To do. Output only these lines, set down exactly: the one containing "This screenshot has width=1055, height=357." and each line after it through the end of the records.

Provided material.
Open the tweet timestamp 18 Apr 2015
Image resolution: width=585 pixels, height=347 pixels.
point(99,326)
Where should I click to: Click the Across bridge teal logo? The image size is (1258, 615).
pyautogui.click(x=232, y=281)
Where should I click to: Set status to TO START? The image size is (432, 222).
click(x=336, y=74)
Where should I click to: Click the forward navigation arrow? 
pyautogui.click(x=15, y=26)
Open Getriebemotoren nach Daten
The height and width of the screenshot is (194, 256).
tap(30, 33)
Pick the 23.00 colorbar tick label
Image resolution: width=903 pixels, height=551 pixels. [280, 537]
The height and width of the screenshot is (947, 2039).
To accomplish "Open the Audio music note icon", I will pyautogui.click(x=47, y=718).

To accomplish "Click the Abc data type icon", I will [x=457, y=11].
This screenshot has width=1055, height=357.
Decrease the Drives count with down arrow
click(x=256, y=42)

Response to the exercise.
This screenshot has width=1055, height=357.
Decrease the Drives count with down arrow
click(x=256, y=42)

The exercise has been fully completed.